AI-as-a-Service (AIaaS) is an innovative cloud-based paradigm that empowers service providers to deliver advanced artificial intelligence capabilities—such as facial recognition, financial prediction, and epidemic modeling—through accessible online platforms. Despite its benefits, this model presents serious data privacy challenges, as users must transmit sensitive personal or corporate information to external servers. Among these threats, inference leakage attacks are particularly concerning, as they can compromise both user data and the integrity of the AI models.Traditional methods often struggle to strike an optimal balance between efficiency and data confidentiality, leading to security gaps and increased exposure to unauthorized access or leaks. To mitigate these issues, this project introduces a privacy-preserving solution based on Fully Homomorphic Encryption (FHE), which allows computations to be performed directly on encrypted data.With FHE, user inputs remain encrypted throughout the AI processing workflow. When a user submits encrypted data, the cloud server processes it using the AI model without ever seeing the original content. The resulting output is also encrypted and can only be decrypted by the user holding the appropriate private key. This ensures that the service provider cannot access either the input or the output in plain form.By employing FHE, this framework secures the inference process, blocks leakage of sensitive information, and preserves the proprietary nature of AI models. The method is especially suitable for applications requiring rapid decision-making, such as live facial recognition, while also reinforcing trust and privacy in AI cloud services.
Introduction
Artificial Intelligence-as-a-Service (AIaaS) enables users to access advanced AI capabilities via the cloud without costly local infrastructure. However, it faces critical security challenges, especially inference leakage attacks where attackers can extract sensitive data or proprietary AI model details by analyzing outputs.

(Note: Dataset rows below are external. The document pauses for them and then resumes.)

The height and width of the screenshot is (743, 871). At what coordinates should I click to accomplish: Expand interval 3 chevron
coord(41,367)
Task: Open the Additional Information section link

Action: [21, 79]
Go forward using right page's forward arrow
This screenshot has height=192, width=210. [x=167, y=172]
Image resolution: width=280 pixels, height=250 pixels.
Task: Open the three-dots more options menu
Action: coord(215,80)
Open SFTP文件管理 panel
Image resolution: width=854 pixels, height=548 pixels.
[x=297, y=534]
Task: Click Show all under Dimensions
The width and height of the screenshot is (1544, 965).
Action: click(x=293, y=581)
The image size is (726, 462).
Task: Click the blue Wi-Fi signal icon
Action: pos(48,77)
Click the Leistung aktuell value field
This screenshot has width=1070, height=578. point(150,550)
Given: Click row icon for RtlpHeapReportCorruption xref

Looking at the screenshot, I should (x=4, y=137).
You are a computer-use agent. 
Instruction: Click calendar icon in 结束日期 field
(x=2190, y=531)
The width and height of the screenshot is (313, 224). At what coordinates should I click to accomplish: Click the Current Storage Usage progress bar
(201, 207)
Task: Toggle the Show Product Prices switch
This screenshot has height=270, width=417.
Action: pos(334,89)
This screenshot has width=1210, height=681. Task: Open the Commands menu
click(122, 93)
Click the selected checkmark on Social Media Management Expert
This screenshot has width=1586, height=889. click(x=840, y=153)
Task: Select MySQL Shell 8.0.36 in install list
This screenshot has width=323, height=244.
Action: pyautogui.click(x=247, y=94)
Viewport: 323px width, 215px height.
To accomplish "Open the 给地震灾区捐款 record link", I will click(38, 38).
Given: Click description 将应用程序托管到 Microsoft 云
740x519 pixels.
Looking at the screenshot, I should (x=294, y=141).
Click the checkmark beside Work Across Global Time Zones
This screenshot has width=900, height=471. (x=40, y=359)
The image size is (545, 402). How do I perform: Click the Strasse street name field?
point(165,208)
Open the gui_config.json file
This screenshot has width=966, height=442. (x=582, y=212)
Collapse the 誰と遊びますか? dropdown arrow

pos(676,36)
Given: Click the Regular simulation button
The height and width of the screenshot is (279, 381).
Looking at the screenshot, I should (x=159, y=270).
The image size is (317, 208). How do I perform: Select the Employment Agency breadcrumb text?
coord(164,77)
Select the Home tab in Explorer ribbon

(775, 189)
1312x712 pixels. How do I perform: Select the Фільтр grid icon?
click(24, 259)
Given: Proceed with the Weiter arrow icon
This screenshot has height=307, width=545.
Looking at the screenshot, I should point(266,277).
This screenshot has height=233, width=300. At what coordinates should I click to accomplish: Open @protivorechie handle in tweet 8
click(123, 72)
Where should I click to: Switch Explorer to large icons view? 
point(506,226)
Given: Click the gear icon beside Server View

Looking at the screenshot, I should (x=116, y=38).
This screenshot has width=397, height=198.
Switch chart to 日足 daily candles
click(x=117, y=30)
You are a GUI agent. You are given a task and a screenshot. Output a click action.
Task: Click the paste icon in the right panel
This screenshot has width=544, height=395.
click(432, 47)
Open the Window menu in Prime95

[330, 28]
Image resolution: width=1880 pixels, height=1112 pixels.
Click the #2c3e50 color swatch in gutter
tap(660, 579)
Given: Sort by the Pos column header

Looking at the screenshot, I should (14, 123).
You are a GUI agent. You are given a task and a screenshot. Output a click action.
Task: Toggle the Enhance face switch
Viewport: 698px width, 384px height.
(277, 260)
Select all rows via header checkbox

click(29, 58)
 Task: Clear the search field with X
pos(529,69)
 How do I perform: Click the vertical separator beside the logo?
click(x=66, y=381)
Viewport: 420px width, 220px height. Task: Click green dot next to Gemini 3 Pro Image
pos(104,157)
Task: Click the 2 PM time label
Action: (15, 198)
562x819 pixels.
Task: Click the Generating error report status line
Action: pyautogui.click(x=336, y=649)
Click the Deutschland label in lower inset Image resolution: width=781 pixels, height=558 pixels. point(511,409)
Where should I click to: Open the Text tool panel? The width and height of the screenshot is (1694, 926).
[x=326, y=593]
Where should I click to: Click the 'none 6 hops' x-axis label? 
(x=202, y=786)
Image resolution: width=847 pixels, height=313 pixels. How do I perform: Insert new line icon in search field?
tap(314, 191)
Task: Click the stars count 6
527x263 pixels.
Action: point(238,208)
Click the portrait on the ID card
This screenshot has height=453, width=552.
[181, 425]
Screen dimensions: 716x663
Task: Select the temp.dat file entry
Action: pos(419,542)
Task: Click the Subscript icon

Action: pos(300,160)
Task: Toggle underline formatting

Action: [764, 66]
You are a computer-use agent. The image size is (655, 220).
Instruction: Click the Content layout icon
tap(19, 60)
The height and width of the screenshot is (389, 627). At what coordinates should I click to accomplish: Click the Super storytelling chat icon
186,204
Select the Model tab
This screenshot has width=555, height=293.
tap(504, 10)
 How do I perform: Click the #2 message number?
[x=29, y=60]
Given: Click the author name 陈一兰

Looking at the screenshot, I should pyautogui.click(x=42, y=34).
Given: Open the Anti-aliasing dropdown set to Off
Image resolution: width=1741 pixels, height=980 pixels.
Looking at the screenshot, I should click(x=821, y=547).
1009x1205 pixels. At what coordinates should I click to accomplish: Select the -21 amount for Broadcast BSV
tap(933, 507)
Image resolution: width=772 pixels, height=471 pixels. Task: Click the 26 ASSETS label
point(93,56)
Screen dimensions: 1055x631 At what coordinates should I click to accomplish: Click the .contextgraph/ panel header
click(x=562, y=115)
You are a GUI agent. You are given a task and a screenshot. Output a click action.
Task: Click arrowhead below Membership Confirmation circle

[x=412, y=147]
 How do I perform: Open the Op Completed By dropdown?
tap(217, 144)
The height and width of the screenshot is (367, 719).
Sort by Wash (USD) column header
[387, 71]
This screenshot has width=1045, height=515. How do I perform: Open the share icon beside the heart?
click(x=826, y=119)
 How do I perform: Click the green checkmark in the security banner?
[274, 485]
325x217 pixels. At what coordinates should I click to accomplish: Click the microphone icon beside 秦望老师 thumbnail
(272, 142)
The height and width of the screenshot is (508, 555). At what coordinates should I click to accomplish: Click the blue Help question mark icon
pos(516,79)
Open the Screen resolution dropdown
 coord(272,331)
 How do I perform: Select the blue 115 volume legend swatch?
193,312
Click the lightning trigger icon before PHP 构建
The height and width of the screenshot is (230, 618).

To address this, the project proposes integrating Fully Homomorphic Encryption (FHE) into AIaaS. FHE allows computations directly on encrypted data, ensuring data privacy throughout the entire process—from input encryption, through AI model inference, to output encryption—without ever decrypting data on the server. Only the user holding the private key can decrypt results, preserving confidentiality and control.
The system architecture includes modules for secure model deployment, encrypted data handling, key management, and privacy-preserving AI inference. Model Owners upload encrypted AI models, while Model Users submit encrypted inputs. The AI processes encrypted data and returns encrypted outputs, preventing exposure of sensitive information to the cloud provider or attackers.
Results show that this FHE-based approach effectively protects user data and AI model confidentiality, preventing inference leakage while maintaining prediction accuracy. The system enforces strict access control and logging, ensuring secure, auditable AI service usage without compromising privacy.
Conclusion
In summary, this project presents a robust and privacy-focused AI-as-a-Service (AIaaS) framework built upon Fully Homomorphic Encryption (FHE), enabling secure deployment and utilization of AI models without exposing sensitive information. The architecture incorporates critical components including the AIaaS Service Provider Module, End-User Interface, Key Management System, Data Encryption Layer, Secure Model Computation Engine, and Output Decryption Unit. This design guarantees complete data encryption from input submission to result delivery, ensuring privacy throughout the entire computational workflow.
Model Providers are able to upload encrypted models securely, while End Users can input encrypted data and receive results in an encrypted format—ensuring neither party reveals any unencrypted information. The implementation of FHE ensures that all model inference operations are conducted on encrypted data, eliminating the need for decryption and thus fortifying user and model confidentiality.
Additionally, the framework incorporates strong key governance, access permissions, and usage logging to promote accountability and ensure secure AI service management. Although the current system addresses major privacy and data protection challenges, future work can aim to improve processing efficiency, support scalable cloud environments, and broaden compatibility with various AI architectures. Ultimately, this solution marks a meaningful step toward establishing secure, privacy-respecting AI services applicable in critical domains such as healthcare, finance, and national security.